DIRECTIONS: Every record should be restated exactly, with no images included.

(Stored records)
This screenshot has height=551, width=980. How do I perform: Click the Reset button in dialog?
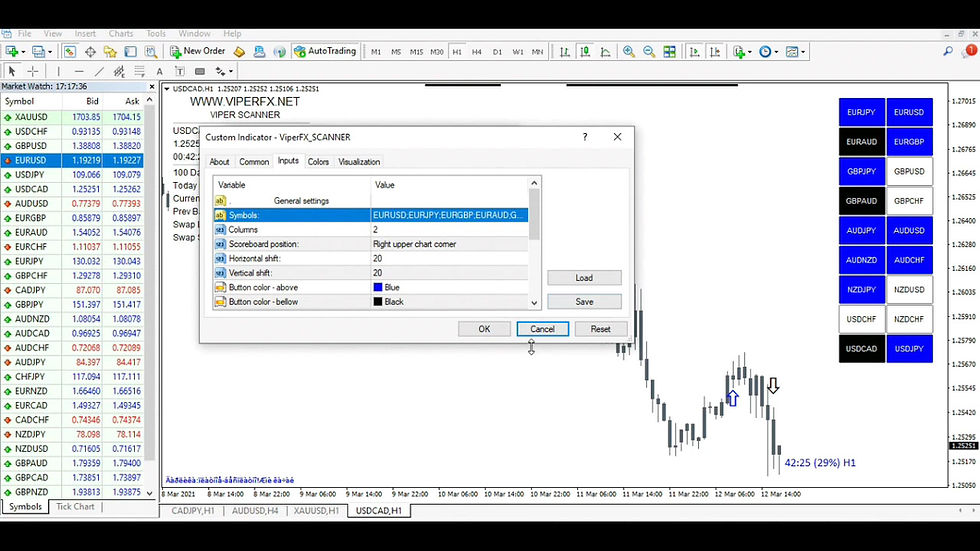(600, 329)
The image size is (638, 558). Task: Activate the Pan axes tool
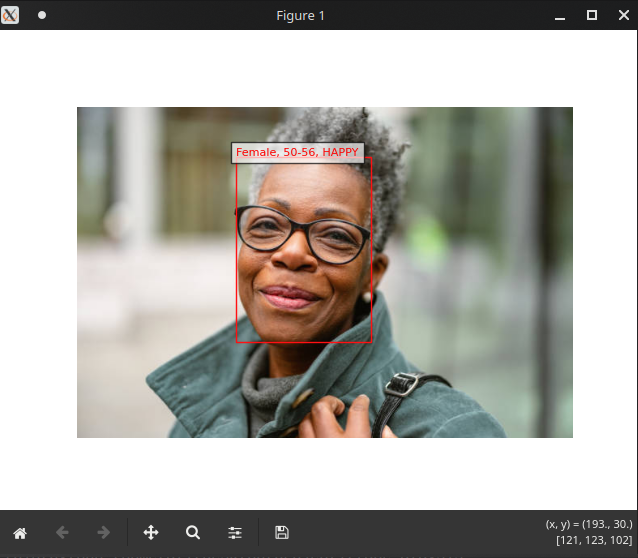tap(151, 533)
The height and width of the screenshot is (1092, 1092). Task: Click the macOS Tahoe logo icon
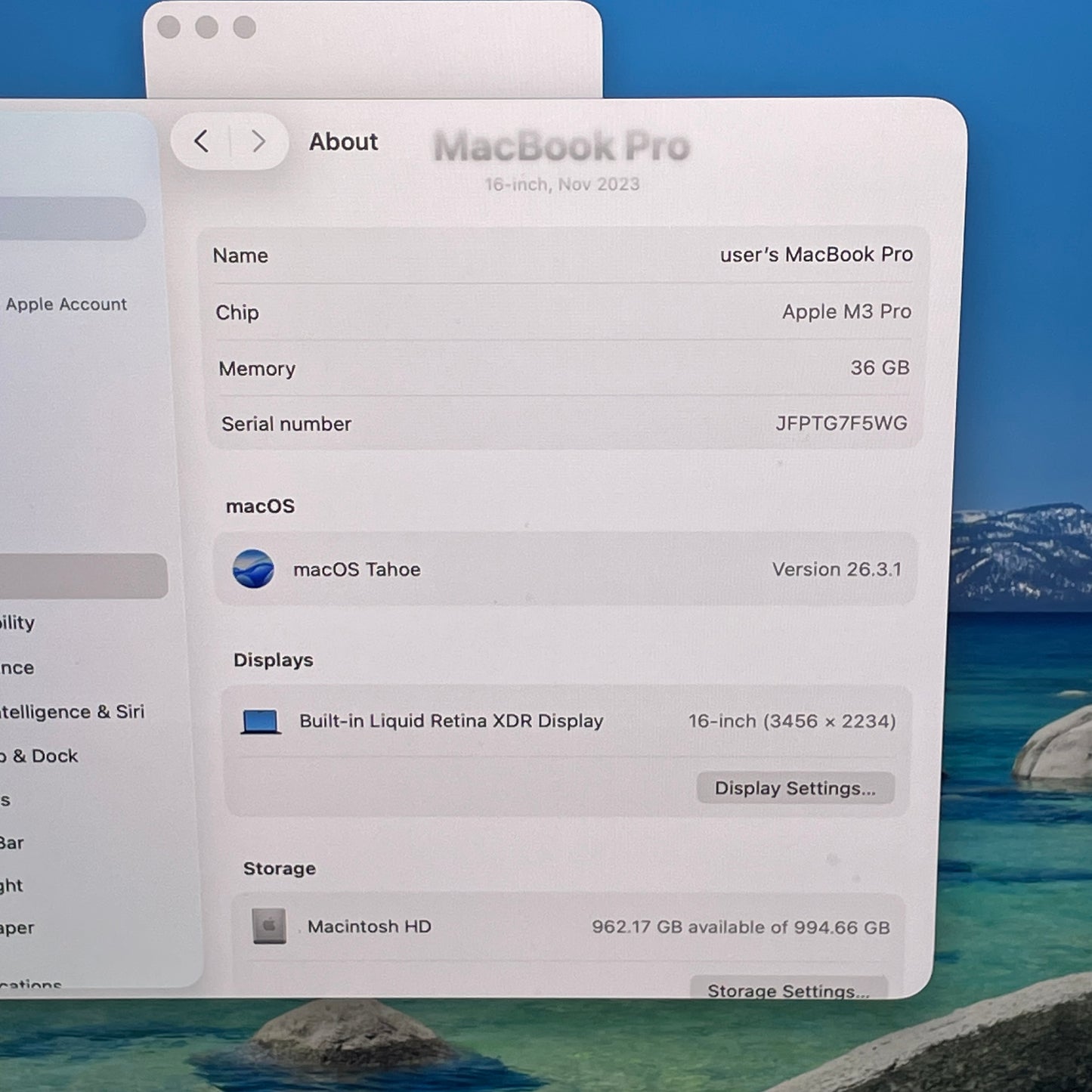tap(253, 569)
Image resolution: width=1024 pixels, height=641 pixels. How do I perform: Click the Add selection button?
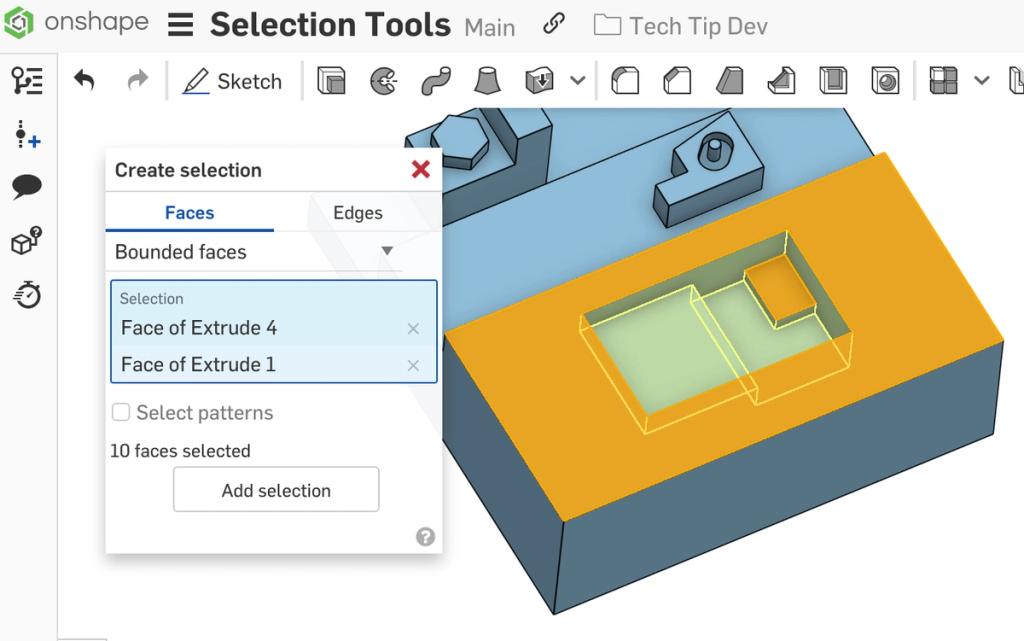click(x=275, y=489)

SOLUTION TO THIS EXERCISE:
This screenshot has height=551, width=980. How do I perform: Click the Reset button in dialog?
(600, 329)
The image size is (638, 558). Task: Activate the Pan axes tool
tap(151, 533)
The height and width of the screenshot is (1092, 1092). Task: Click the macOS Tahoe logo icon
tap(253, 569)
Image resolution: width=1024 pixels, height=641 pixels. How do I perform: Click the Add selection button?
click(x=275, y=489)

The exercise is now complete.